Bitstamp, a popular crypto exchange, has recently announced that it has started the process of returning recovered digital assets to creditors of the defunct Mt. Gox exchange. This development signifies a major milestone in the decade-long effort to compensate those affected by the infamous 2014 hack that resulted in the collapse of Mt. Gox. Bitstamp is collaborating with Kraken and three other exchanges to assist the trustee in returning digital assets to creditors.

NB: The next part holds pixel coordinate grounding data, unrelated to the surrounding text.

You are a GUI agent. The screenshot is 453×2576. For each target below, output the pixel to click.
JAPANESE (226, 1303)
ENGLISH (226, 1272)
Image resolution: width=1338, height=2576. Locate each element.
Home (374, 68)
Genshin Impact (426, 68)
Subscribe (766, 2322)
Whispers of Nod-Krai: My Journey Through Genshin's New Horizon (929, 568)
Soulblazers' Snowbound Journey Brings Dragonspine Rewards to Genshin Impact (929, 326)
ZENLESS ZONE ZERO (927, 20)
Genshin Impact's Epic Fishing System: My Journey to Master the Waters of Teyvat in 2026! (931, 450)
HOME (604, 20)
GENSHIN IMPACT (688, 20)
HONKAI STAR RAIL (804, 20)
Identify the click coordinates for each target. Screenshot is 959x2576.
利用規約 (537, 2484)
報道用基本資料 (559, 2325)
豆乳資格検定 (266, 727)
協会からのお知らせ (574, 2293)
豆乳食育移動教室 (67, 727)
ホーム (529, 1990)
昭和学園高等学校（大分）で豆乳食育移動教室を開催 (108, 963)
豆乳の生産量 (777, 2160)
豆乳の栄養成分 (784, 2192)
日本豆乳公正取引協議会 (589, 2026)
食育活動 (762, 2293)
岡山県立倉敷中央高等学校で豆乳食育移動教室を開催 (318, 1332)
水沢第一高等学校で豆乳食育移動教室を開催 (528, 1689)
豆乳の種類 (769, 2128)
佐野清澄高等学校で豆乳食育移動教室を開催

Bitstamp revealed that it will distribute Bitcoin (BTC), Bitcoin Cash (BCH), and Ethereum (ETH) received from the Mt. Gox trustees to Bitstamp customers starting on July 25th. Once necessary security checks are completed, recipients will have full control of their assets within a week. However, the first wave of distributions will not include UK customers, but they can expect to receive their restored assets in the coming months. Bitstamp has promised to provide more information to UK customers as the process progresses.

Bitstamp’s global CEO, Jean-Baptiste Graftieaux, expressed his pride in the exchange’s role in facilitating the restitution process. He also emphasized the remarkable growth of Bitcoin since the Mt. Gox hack. Graftieaux highlighted the fact that Bitcoin’s value has skyrocketed over the years, proving to be a valuable asset. Despite the difficulties faced by Mt. Gox investors in accessing their tokens, many of them are expected to make substantial profits due to the surge in Bitcoin’s value.

The collapse of Mt. Gox, which occurred in 2014 when Bitcoin was trading at around $600 per coin, left approximately 20,000 former users in a state of uncertainty. However, with Bitcoin’s current value exceeding $66,000 per coin, many of these users are likely to receive significant returns. The restitution process is set to include the distribution of over $9 billion worth of Bitcoin, Bitcoin Cash, and Ethereum to the affected creditors. Mt. Gox, once responsible for more than 70% of Bitcoin transactions, was forced to halt withdrawals in February 2014 after detecting suspicious activities in its digital wallets, leading to its eventual declaration of bankruptcy.